A ja jeszcze mogę śmiało,
paluszkami włos podrzucić.
W końcu coś tam pozostało,
czemu mam się przykro smucić.
Ale jak już grzebień sprzedam,
lub gdy przyjdzie go wyrzucić,
bo z włosami łysa bieda,
to się zacznę wtedy smucić.
Lub pogodzę się z łysiną,
bo powagi więcej doda.
Włos był fajny, lecz zaginął,
już nie będzie włosów szkoda.
Komentarze (7)
Masz rację Sławo - poprawiam końcówkę( wiersza
oczywiście).Widzisz jednak ciebie słucham i
czytam.Dzięki.
Tadziu fajnie było gładko i miło jestem za Jeśli
chodzi o kręcenie nosem to może w jednej kwestii bym
coś zmienił. Przy kolejnym wypieku dodawaj więcej jaj
do morału. Ten jest co nieco przewidywalny a wiersz
zasługuje na więcej pieprzu i przewrotności. Postaraj
się i dasz radę. Pozdrawiam z uśmiechem i plusem:))))

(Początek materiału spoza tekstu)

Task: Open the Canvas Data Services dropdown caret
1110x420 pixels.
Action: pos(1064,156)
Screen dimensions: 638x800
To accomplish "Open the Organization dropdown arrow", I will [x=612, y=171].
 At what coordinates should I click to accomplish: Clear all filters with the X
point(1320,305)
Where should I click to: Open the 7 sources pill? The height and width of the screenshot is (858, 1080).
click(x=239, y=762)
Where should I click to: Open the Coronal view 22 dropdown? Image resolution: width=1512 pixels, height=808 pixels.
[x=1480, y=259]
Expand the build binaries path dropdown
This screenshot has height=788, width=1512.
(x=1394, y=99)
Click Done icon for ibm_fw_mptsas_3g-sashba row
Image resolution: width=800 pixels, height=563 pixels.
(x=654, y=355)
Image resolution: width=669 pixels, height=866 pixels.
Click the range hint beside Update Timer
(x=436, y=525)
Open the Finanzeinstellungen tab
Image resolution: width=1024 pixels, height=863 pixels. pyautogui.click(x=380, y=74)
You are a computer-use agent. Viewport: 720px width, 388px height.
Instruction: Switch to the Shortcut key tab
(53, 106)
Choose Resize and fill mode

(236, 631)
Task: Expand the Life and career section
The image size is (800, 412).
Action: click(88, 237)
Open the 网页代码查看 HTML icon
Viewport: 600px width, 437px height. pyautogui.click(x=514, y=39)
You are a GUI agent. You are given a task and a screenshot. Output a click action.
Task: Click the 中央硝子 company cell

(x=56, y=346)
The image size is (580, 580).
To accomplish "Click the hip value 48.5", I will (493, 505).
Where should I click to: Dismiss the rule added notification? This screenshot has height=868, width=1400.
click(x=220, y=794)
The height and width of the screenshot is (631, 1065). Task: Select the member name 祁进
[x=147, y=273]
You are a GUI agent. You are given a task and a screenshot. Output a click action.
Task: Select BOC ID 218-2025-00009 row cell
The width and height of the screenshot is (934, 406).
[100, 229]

Czas to depilator, Grandzie, jesteś Grand!!!
głos mój i szacun jest twój
:)) Podoba mi się takie podejście.
Szkoda martwić się panowie
kiedy włosów macie mało,
bo nie ważne co na głowie,
lecz to, co w niej pozostało.
Miłego dnia:)
Moje włosy są wszechobecne nawet na głowie mnie
denerwują;-)
No i fajnie, z łysiną też można żyć :)
fajnie z humorem. Niektórzy specjalnie golą głowy na
łyso.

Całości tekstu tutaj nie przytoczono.